Foreign body aspiration of a coin in the esophagus
Management of FBA
Basic Management (Initial Steps)
- Partial vs. Complete Obstruction:
- An airway obstruction can be partial or complete.
- In partial obstruction, the patient can usually clear the foreign body with coughing.
- In complete obstruction, acute intervention is required to remove the foreign body.
- Caution: Finger sweeping in the mouth is NOT recommended due to the increased risk of displacing the foreign object further into the airway.
- Choking Infants (< 1 year):
- The child should be placed face down over the rescuer’s arm.
- Deliver 5 back blows with the heel of the hand.
- Turn the patient face-up and deliver 5 chest thrusts.
- The rescuer should alternate five back blows followed by five chest thrusts until the object is cleared.
- Choking Children (> 1 year):
- Use the Heimlich maneuver (abdominal thrusts) to dislodge a foreign body.
- If the patient becomes unresponsive during physical intervention, CPR should be started.

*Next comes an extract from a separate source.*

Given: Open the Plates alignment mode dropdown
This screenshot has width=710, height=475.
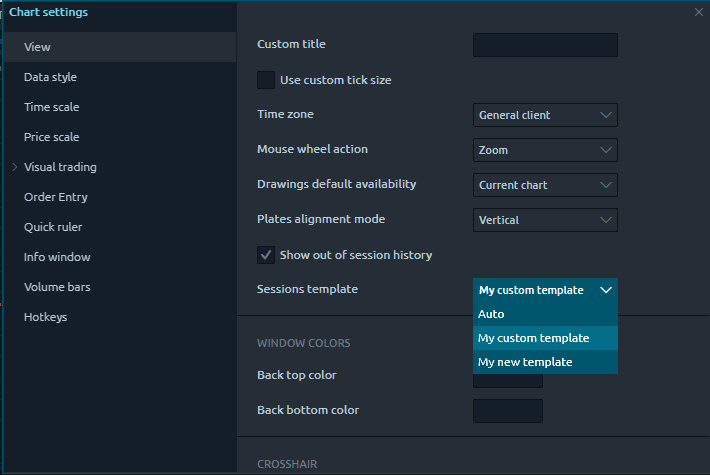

Note: Abdominal thrusts are repeated several times. The child can be standing, kneeling, sitting, or supine. Abdominal thrusts are best avoided in infants as they may cause intra-abdominal injury.
Advanced Management
- Persistence of Obstruction: In the event that basic measures do not remove the foreign body and adequate ventilation cannot be restored, treatment by trained personnel becomes necessary.
- Laryngoscopy: Should be performed in unresponsive patients if non-invasive airway clearance techniques are unsuccessful. If the foreign body can be seen, it can be removed with forceps.
- Endotracheal Intubation: An endotracheal tube should be placed to prevent airway compromise from resulting inflammation after the procedure.
- Emergency Airway: If the foreign body cannot be visualized, intubation, needle cricothyrotomy, or tracheostomy can be done to restore an airway for patients who have become unresponsive.
- Rigid Bronchoscopy: If non-invasive measures do not dislodge the object and the patient can maintain adequate ventilation, rigid bronchoscopy under General Anesthesia (GA) should be performed. Apply oxygen, cardiac monitoring, and pulse oximetry. Efforts should be made to keep the patient calm and avoid agitation.
- Flexible Bronchoscopy: Might be used when the diagnosis or object location are unclear.
- Post-Removal Care:
- Nebulized beta-adrenergic medication.
- Chest physiotherapy.
- Steroids and Antibiotics: Indicated when the FB is difficult to extract, when there is a documented respiratory tract infection, or when swelling within the airway occurs after removal of the object.
Case Study: FBA
Presentation: A 10-month-old male presented after choking on a carrot. Mom reported coughing with perioral cyanosis. Exam: No retractions, but wheezing heard in the right lung fields, particularly when coughing.

ENT
- Prevalence: Common accident in children, significant cause of morbidity and mortality. (infants and preschool)
- Statistics: 500 children die of FBA each year in the USA; 40% of lethal accidents among children under 1 year of age are caused by FBA.
Clinical Presentations
Acute Episode
- Period of choking, gagging, wheezing, hoarseness
Asymptomatic (Missed Diagnosis?)
- Cough, wheezing
Complications
- Pneumonia, obstructive emphysema, bronchiectasis
Diagnosis
- Medical history is key.
- Physical examination findings are abnormal in 80% of children with FBA and in 40% of children without FBs.
- Sensitivity and specificity of physical examination: 80.4% and 59%, respectively.
Radiological Examination
- Many FBs are not radiopaque, and small FBs may cause symptoms but not radiographic changes.
- Plain Film: Air trapping, obstructive emphysema, mediastinal shift
- Rt and Lt Lateral Decubitus Film

Common Aspirated Objects
- Food products (peanuts, seeds)
- Beans and seeds absorb water over time
- Inert FB (pieces of toys) cause less reaction

Negative Imaging Studies
- Do not exclude the presence of an FB.
- A high degree of clinical suspicion is crucial.
Removal
- Airway foreign bodies are removed most safely under general anesthesia using the ventilating rigid bronchoscope.